Ihr Spielfilmdebüt gab Fischer Christensen mit einer kleinen Nebenrolle in Rumle Hammerichs Unge Andersen (2005). Nach der Mitwirkung in dem mit dem Emmy preisgekrönten Historiendrama begann die Dänin die Schauspielerei ernster zu nehmen und sicherte sich noch im selben Jahr einen Studienplatz an der Nationalen Dänischen Theaterschule in Kopenhagen, wo sie bis 2009 zur Schauspielerin ausgebildet wird. 2006 vertraute ihr Susanne Bier eine Rolle in ihrem Spielfilm Nach der Hochzeit (2006) neben so bekannten Mimen wie Rolf Lassgård und Sidse Babett Knudsen an. In dem Oscar-nominierten Familiendrama war die 20-Jährige als betrogene, junge Braut zu sehen, die zur Hochzeit ihren leiblichen Vater (gespielt von Mads Mikkelsen) kennen lernt. Der Part der Anna stellte den Durchbruch als Filmschauspielerin in ihrem Heimatland dar und Anfang Februar 2007 gewann Fischer Christensen den Preis der dänischen Filmakademie, Robert, als Beste Nebendarstellerin. Wenige Wochen später war sie in gleicher Kategorie auch bei der Bodil-Verleihung erfolgreich. Dieser Sieg stand besonders im Fokus der dänischen Presse, da bei der Preisverleihung gleichzeitig ihre Schwester Pernille mit ihrem Spielfilmdebüt En Soap den Preis für den besten dänischen Film des Jahres gewann.

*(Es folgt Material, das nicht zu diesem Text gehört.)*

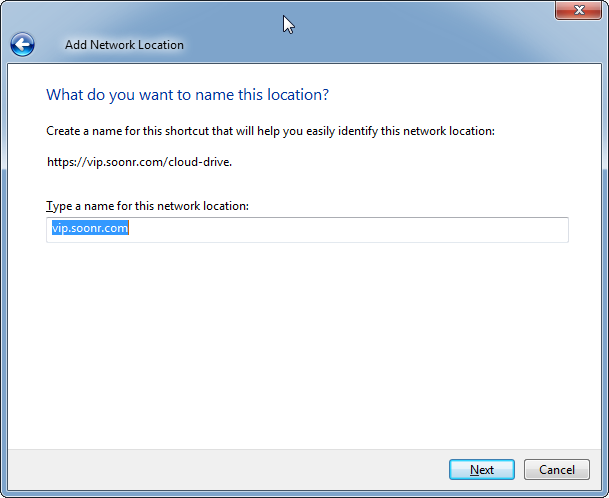This screenshot has height=498, width=609.
Task: Click the https://vip.soonr.com/cloud-drive address text
Action: [139, 161]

Nach dem Erfolg von Nach der Hochzeit konzentrierte sich Fischer Christensen verstärkt auf ihr Schauspielstudium und wagte nur noch selten Ausflüge zum Film. Hatte die zartstimmige Aktrice noch 2006 als Synchronsprecherin die Titelrolle eines an Drogen verstorbenen Pornostars in Anders Morgenthalers Animationsfilm Princess (2006) neben Thure Lindhardt übernommen, setzte Morgenthaler sie während der Sommerferien 2007 auch in seinem Spielfilmdebüt Echo ein. Der Filmemacher hatte Fischer Christensen nach ihrem Mitwirken in dem Studentenfilm Aftenland (2003) entdeckt. In Echo, einem Drama über einen geschiedenen Polizisten (gespielt von Kim Bodnia) der seinen Sohn entführt, schlüpfte die junge Schauspielerin in die Rolle einer schrulligen Verkäuferin, die als Ersatzmutter herhält. Der Lohn für den Part der Angelique war eine erneute Nominierung für die Bodil als Beste Nebendarstellerin, die sie aber an Charlotte Fich (Bedingungslos) verlor.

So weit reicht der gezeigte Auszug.